:: RECORDS FOR THIS TASK ::
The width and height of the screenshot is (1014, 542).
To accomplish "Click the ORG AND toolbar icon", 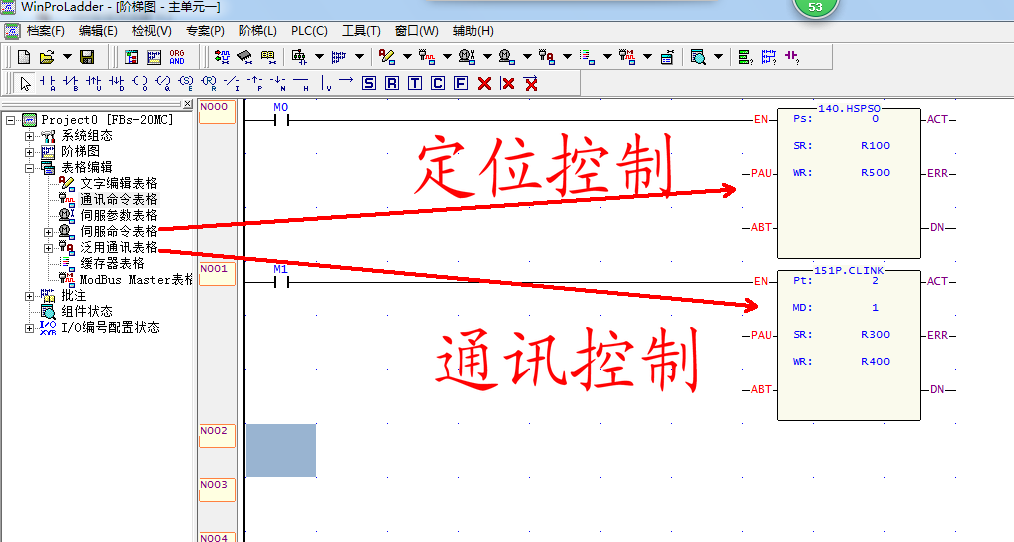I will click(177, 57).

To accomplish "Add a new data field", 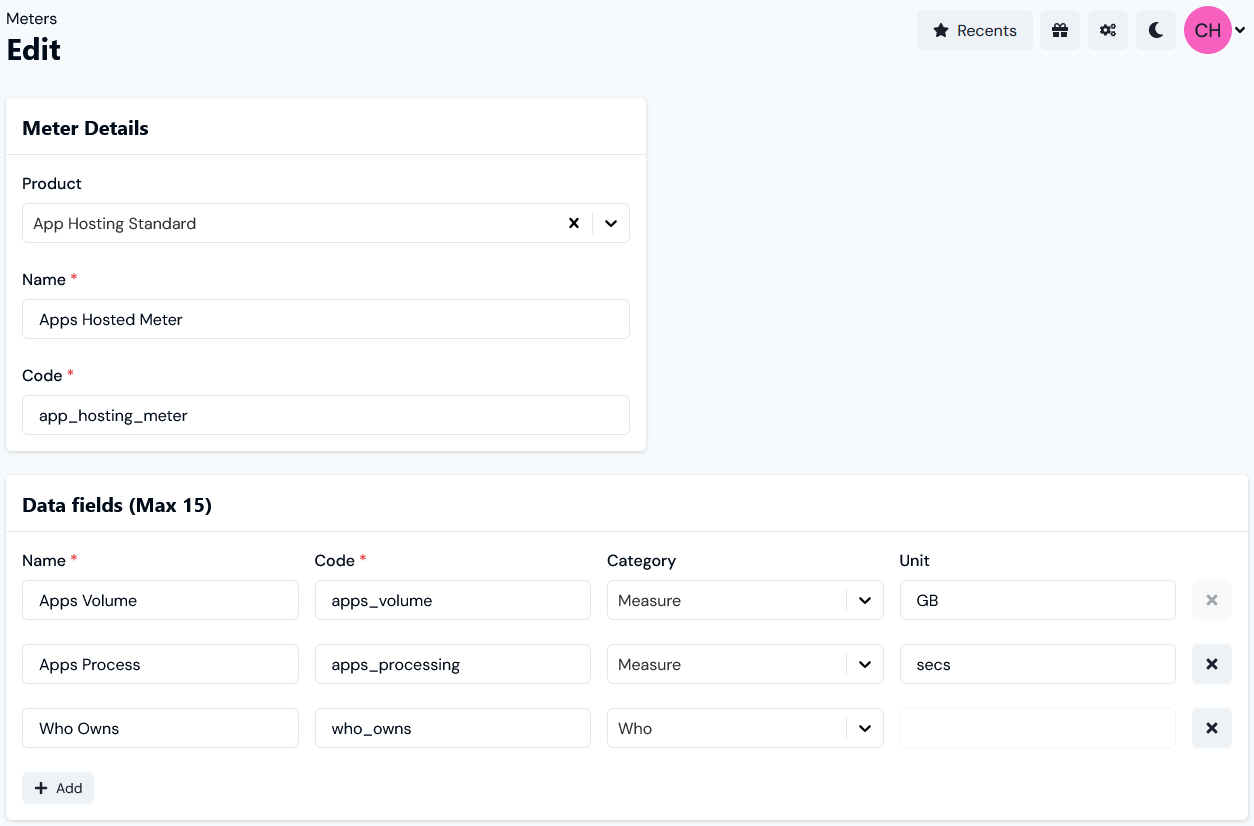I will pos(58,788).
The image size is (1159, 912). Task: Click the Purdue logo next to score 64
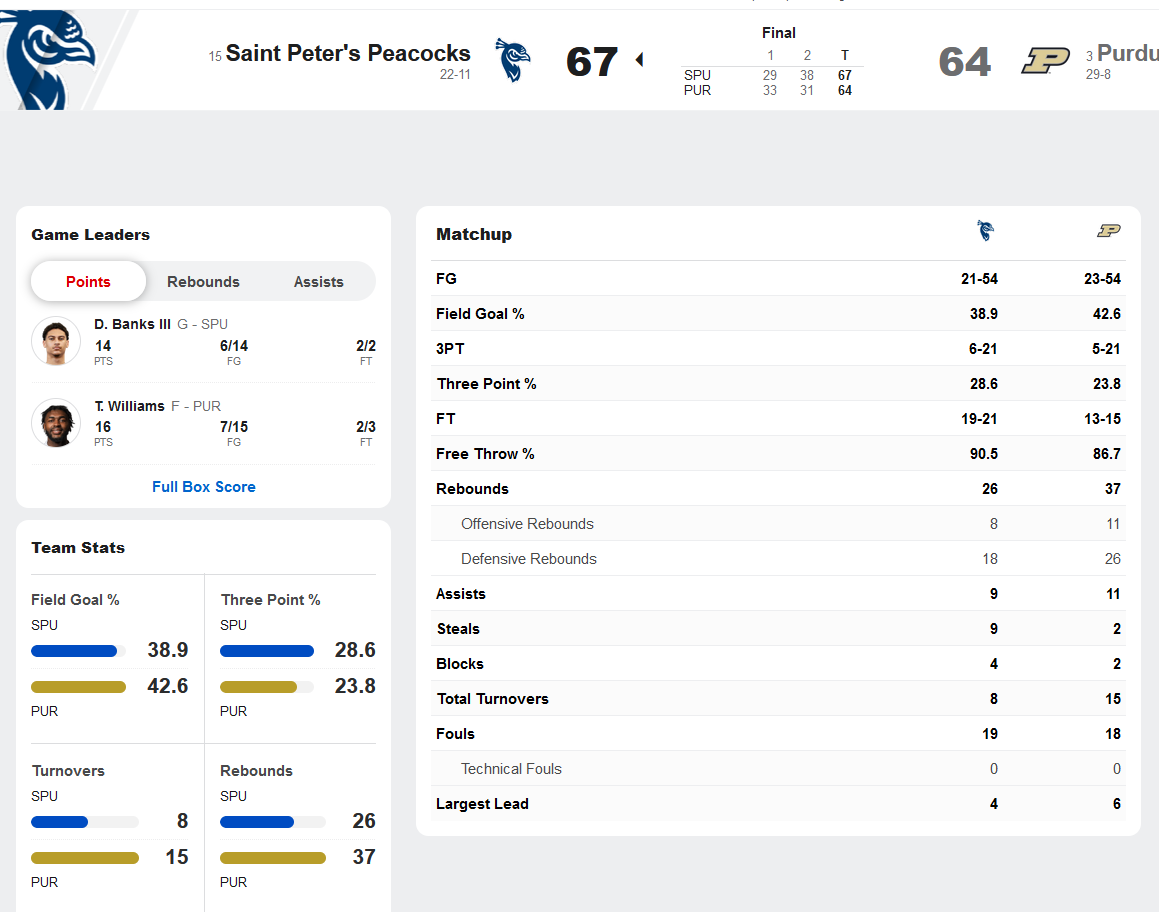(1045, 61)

:: YOUR ASSIGNMENT ::
Extract, word for word, every line from the one containing "The image size" to the end of the data above, both ends included, and leave out the pictures.

:: YOUR RESPONSE ::
The image size is (1159, 912). Task: Click the Purdue logo next to score 64
(1045, 61)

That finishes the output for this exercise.